日本館はまるで共同保育所のようであった。200体の赤ちゃん人形がパビリオンの内外を埋め尽くし、観客は赤ちゃん人形を抱きしめて展示を観覧した。世界的に出生率が急減する中、クィアアーティストのエイ・アラカワ-ナシは2024年にパートナーと双子を持った。彼はユーモラスでありながら温かい視点で、抱きしめた大切な命の重みを通じて共同の勇気と責任、愛に向き合うよう促している。
また「双子に伝えたい日々(Dates I Want to Hand to My Twins)」というタイトルの作品では、作家が自分の子供たちが成長した後に学んでほしい日付をそれぞれ赤ちゃん人形の誕生日として提示した。その日付の中には第二次世界大戦当時の日本の暴力に関連する歴史的な日付も含まれている。

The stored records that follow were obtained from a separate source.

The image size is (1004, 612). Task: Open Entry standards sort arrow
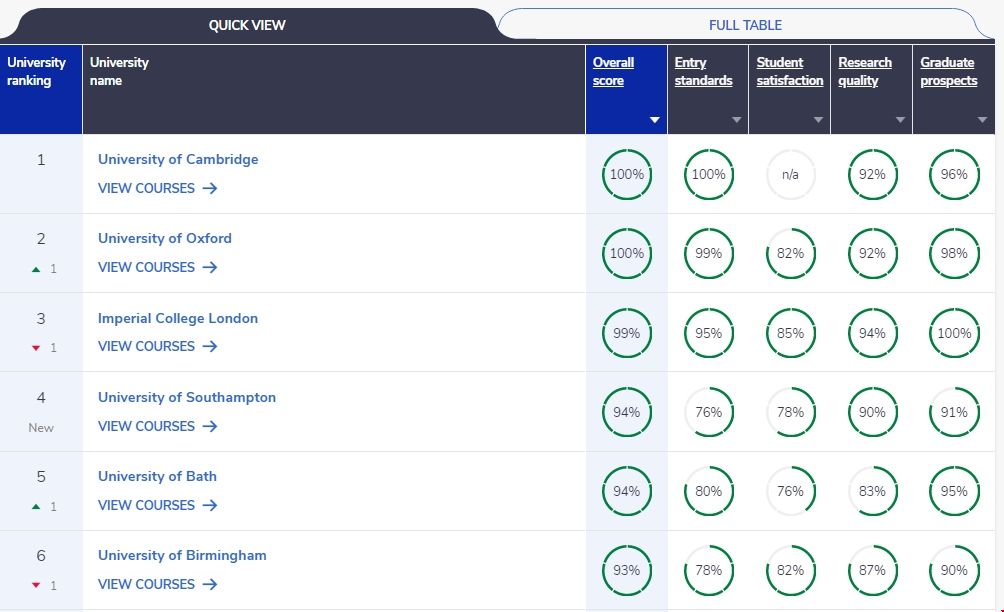(737, 120)

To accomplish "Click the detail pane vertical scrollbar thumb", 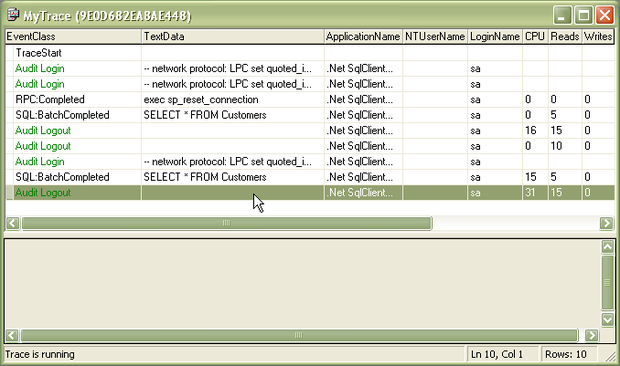I will 608,283.
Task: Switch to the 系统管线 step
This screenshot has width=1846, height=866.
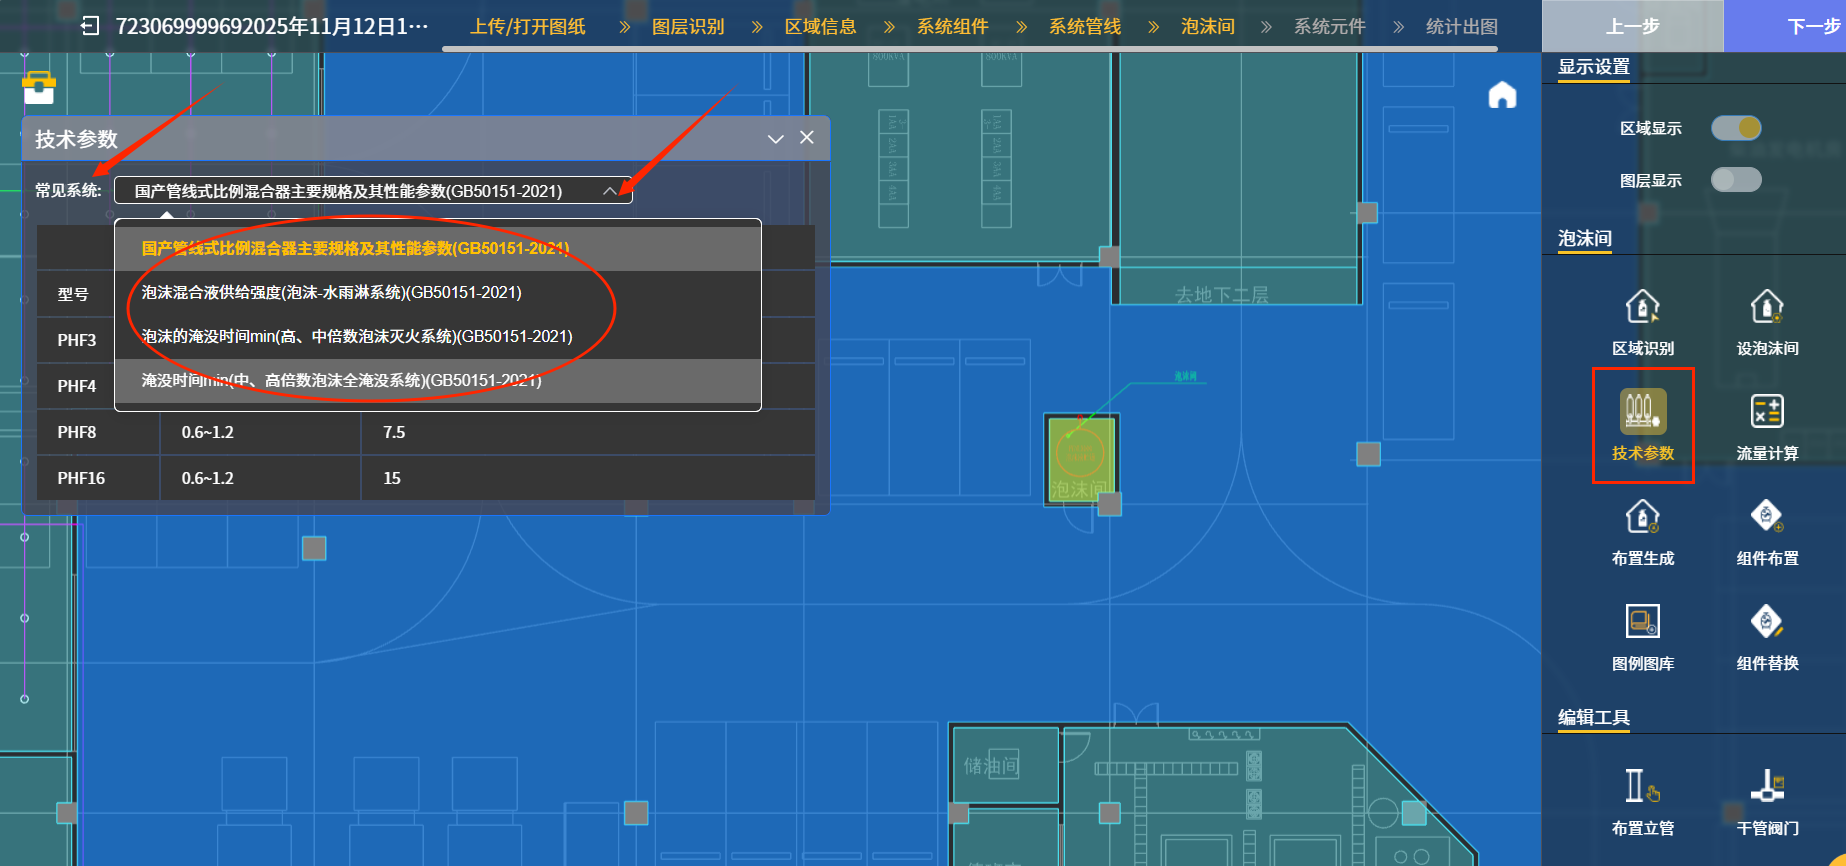Action: click(1084, 27)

ドイツ館の壁には虫がうじゃうじゃいる。ソン・ティウの作品「人間の尊厳は侵害されるべきではない(Human Dignity Shall Be Inviolable)」は、東ドイツ・ベルリンの組立式社会主義アパートを再現した作品である。作家が過去に実際に居住していた空間であり、外国人労働者たちの居住区でもあった。ドイツの法律は「人間の尊厳は侵害されるべきではない権利」と宣言しているが、作品は居住区を通じて移民コミュニティに対する排除や追放、民族主義的暴力を浮き彫りにしている。特に「彼らは目があるが見えず、耳があるが聞こえない(They Have Eyes, But They See Not, They Have Ears, But They Hear Not)」は、800個のテントウムシの彫刻で構成されている。昆虫であるが、まるで虫がうごめいているかのようで不快感を与える。
トランプ政権が掲げた「アメリカ的価値の高揚」「アメリカの例外性を示す能力」を強調する方向性の下に構成されたアメリカ館は、彫刻家アルマ・アレンの作品で満たされていた。アメリカ館を巡っていたあるアメリカ人観客はこう語った。
「退屈ですね(It's boring)。」
* この記事はAIによって翻訳されました。